◆ ABOUT THIS EXERCISE:
Return all the entries word for word.

'''

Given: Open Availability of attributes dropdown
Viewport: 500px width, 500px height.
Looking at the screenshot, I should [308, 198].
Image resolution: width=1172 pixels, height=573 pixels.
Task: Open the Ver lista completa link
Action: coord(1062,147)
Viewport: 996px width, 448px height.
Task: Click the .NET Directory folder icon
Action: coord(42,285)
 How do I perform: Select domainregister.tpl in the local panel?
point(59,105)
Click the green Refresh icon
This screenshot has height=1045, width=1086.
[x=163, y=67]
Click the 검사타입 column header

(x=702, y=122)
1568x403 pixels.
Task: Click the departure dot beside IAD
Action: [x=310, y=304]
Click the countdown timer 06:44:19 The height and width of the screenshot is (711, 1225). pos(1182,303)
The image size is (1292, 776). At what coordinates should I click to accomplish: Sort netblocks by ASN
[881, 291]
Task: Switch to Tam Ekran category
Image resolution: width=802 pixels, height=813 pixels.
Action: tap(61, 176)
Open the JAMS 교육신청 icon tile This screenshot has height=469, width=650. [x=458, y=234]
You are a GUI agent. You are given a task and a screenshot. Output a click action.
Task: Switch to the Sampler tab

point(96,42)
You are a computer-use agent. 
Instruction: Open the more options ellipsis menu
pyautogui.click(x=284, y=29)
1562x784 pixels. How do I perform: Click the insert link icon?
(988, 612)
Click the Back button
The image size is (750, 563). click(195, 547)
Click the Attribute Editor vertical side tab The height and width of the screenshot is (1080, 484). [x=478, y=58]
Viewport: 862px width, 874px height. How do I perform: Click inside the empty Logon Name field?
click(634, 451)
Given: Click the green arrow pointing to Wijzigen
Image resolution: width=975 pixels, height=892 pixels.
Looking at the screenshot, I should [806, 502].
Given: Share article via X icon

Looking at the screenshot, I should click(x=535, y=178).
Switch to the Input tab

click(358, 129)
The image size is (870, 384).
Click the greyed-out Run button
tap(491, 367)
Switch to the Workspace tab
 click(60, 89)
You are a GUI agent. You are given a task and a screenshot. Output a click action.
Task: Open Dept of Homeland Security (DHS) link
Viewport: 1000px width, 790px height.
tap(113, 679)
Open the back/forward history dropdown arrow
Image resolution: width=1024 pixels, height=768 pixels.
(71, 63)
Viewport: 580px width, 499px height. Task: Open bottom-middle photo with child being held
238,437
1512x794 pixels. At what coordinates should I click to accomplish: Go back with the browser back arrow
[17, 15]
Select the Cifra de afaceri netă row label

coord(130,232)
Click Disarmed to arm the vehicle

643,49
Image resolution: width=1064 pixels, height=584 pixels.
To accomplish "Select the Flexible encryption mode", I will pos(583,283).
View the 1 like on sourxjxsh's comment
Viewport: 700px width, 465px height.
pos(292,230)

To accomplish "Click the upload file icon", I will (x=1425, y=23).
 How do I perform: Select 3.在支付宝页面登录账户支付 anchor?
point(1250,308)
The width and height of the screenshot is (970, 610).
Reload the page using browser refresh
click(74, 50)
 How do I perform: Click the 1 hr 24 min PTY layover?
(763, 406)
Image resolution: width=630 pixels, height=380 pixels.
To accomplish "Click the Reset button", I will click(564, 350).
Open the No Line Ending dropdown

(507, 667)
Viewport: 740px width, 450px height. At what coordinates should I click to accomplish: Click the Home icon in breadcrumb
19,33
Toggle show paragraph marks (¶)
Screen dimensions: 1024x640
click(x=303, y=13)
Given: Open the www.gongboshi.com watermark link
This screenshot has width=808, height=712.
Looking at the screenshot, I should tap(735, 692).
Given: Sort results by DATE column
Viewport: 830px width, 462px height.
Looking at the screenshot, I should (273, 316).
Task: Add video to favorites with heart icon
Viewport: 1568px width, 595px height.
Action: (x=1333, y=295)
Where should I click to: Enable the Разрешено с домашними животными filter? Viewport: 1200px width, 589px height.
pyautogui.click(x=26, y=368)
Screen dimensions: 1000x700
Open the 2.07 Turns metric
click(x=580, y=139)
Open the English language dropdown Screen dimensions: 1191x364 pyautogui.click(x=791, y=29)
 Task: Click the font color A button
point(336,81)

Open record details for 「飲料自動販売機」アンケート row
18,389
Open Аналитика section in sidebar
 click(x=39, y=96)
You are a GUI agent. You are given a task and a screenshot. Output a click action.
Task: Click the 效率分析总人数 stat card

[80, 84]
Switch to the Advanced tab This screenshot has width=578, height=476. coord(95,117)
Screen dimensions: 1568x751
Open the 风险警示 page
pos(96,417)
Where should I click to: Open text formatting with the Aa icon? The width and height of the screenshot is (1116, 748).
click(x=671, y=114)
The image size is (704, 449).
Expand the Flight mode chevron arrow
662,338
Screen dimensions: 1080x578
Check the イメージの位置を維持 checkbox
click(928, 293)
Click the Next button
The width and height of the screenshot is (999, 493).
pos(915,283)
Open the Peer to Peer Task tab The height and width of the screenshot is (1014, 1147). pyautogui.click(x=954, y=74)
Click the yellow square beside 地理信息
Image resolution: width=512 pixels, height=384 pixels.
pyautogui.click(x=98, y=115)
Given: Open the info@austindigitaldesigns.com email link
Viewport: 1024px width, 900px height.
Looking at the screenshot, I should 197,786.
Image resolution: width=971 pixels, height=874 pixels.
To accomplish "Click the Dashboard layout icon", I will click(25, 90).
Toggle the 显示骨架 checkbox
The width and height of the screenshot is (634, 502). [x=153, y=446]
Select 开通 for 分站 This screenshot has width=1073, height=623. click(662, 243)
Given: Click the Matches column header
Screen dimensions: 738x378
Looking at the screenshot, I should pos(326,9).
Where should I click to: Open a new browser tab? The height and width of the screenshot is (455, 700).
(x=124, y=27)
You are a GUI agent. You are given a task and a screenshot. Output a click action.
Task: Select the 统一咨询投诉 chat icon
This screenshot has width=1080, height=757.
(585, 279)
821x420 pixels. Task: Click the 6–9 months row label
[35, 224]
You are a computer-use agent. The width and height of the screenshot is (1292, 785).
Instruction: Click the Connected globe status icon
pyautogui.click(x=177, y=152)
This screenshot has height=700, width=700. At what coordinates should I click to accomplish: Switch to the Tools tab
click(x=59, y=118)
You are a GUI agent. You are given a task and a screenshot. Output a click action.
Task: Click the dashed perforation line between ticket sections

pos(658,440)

'''

◆ EXERCISE RESULT:
Given: Open Availability of attributes dropdown
Viewport: 500px width, 500px height.
Looking at the screenshot, I should [308, 198].
Image resolution: width=1172 pixels, height=573 pixels.
Task: Open the Ver lista completa link
Action: coord(1062,147)
Viewport: 996px width, 448px height.
Task: Click the .NET Directory folder icon
Action: coord(42,285)
 How do I perform: Select domainregister.tpl in the local panel?
point(59,105)
Click the green Refresh icon
This screenshot has height=1045, width=1086.
[x=163, y=67]
Click the 검사타입 column header

(x=702, y=122)
1568x403 pixels.
Task: Click the departure dot beside IAD
Action: [x=310, y=304]
Click the countdown timer 06:44:19 The height and width of the screenshot is (711, 1225). pos(1182,303)
The image size is (1292, 776). At what coordinates should I click to accomplish: Sort netblocks by ASN
[881, 291]
Task: Switch to Tam Ekran category
Image resolution: width=802 pixels, height=813 pixels.
Action: tap(61, 176)
Open the JAMS 교육신청 icon tile This screenshot has height=469, width=650. [x=458, y=234]
You are a GUI agent. You are given a task and a screenshot. Output a click action.
Task: Switch to the Sampler tab

point(96,42)
You are a computer-use agent. 
Instruction: Open the more options ellipsis menu
pyautogui.click(x=284, y=29)
1562x784 pixels. How do I perform: Click the insert link icon?
(988, 612)
Click the Back button
The image size is (750, 563). click(195, 547)
Click the Attribute Editor vertical side tab The height and width of the screenshot is (1080, 484). [x=478, y=58]
Viewport: 862px width, 874px height. How do I perform: Click inside the empty Logon Name field?
click(634, 451)
Given: Click the green arrow pointing to Wijzigen
Image resolution: width=975 pixels, height=892 pixels.
Looking at the screenshot, I should [806, 502].
Given: Share article via X icon

Looking at the screenshot, I should click(x=535, y=178).
Switch to the Input tab

click(358, 129)
The image size is (870, 384).
Click the greyed-out Run button
tap(491, 367)
Switch to the Workspace tab
 click(60, 89)
You are a GUI agent. You are given a task and a screenshot. Output a click action.
Task: Open Dept of Homeland Security (DHS) link
Viewport: 1000px width, 790px height.
tap(113, 679)
Open the back/forward history dropdown arrow
Image resolution: width=1024 pixels, height=768 pixels.
(71, 63)
Viewport: 580px width, 499px height. Task: Open bottom-middle photo with child being held
238,437
1512x794 pixels. At what coordinates should I click to accomplish: Go back with the browser back arrow
[17, 15]
Select the Cifra de afaceri netă row label

coord(130,232)
Click Disarmed to arm the vehicle

643,49
Image resolution: width=1064 pixels, height=584 pixels.
To accomplish "Select the Flexible encryption mode", I will pos(583,283).
View the 1 like on sourxjxsh's comment
Viewport: 700px width, 465px height.
pos(292,230)

To accomplish "Click the upload file icon", I will (x=1425, y=23).
 How do I perform: Select 3.在支付宝页面登录账户支付 anchor?
point(1250,308)
The width and height of the screenshot is (970, 610).
Reload the page using browser refresh
click(74, 50)
 How do I perform: Click the 1 hr 24 min PTY layover?
(763, 406)
Image resolution: width=630 pixels, height=380 pixels.
To accomplish "Click the Reset button", I will click(564, 350).
Open the No Line Ending dropdown

(507, 667)
Viewport: 740px width, 450px height. At what coordinates should I click to accomplish: Click the Home icon in breadcrumb
19,33
Toggle show paragraph marks (¶)
Screen dimensions: 1024x640
click(x=303, y=13)
Given: Open the www.gongboshi.com watermark link
This screenshot has width=808, height=712.
Looking at the screenshot, I should tap(735, 692).
Given: Sort results by DATE column
Viewport: 830px width, 462px height.
Looking at the screenshot, I should (273, 316).
Task: Add video to favorites with heart icon
Viewport: 1568px width, 595px height.
Action: (x=1333, y=295)
Where should I click to: Enable the Разрешено с домашними животными filter? Viewport: 1200px width, 589px height.
pyautogui.click(x=26, y=368)
Screen dimensions: 1000x700
Open the 2.07 Turns metric
click(x=580, y=139)
Open the English language dropdown Screen dimensions: 1191x364 pyautogui.click(x=791, y=29)
 Task: Click the font color A button
point(336,81)

Open record details for 「飲料自動販売機」アンケート row
18,389
Open Аналитика section in sidebar
 click(x=39, y=96)
You are a GUI agent. You are given a task and a screenshot. Output a click action.
Task: Click the 效率分析总人数 stat card

[80, 84]
Switch to the Advanced tab This screenshot has width=578, height=476. coord(95,117)
Screen dimensions: 1568x751
Open the 风险警示 page
pos(96,417)
Where should I click to: Open text formatting with the Aa icon? The width and height of the screenshot is (1116, 748).
click(x=671, y=114)
The image size is (704, 449).
Expand the Flight mode chevron arrow
662,338
Screen dimensions: 1080x578
Check the イメージの位置を維持 checkbox
click(928, 293)
Click the Next button
The width and height of the screenshot is (999, 493).
pos(915,283)
Open the Peer to Peer Task tab The height and width of the screenshot is (1014, 1147). pyautogui.click(x=954, y=74)
Click the yellow square beside 地理信息
Image resolution: width=512 pixels, height=384 pixels.
pyautogui.click(x=98, y=115)
Given: Open the info@austindigitaldesigns.com email link
Viewport: 1024px width, 900px height.
Looking at the screenshot, I should 197,786.
Image resolution: width=971 pixels, height=874 pixels.
To accomplish "Click the Dashboard layout icon", I will click(25, 90).
Toggle the 显示骨架 checkbox
The width and height of the screenshot is (634, 502). [x=153, y=446]
Select 开通 for 分站 This screenshot has width=1073, height=623. click(662, 243)
Given: Click the Matches column header
Screen dimensions: 738x378
Looking at the screenshot, I should pos(326,9).
Where should I click to: Open a new browser tab? The height and width of the screenshot is (455, 700).
(x=124, y=27)
You are a GUI agent. You are given a task and a screenshot. Output a click action.
Task: Select the 统一咨询投诉 chat icon
This screenshot has width=1080, height=757.
(585, 279)
821x420 pixels. Task: Click the 6–9 months row label
[35, 224]
You are a computer-use agent. The width and height of the screenshot is (1292, 785).
Instruction: Click the Connected globe status icon
pyautogui.click(x=177, y=152)
This screenshot has height=700, width=700. At what coordinates should I click to accomplish: Switch to the Tools tab
click(x=59, y=118)
You are a GUI agent. You are given a task and a screenshot. Output a click action.
Task: Click the dashed perforation line between ticket sections

pos(658,440)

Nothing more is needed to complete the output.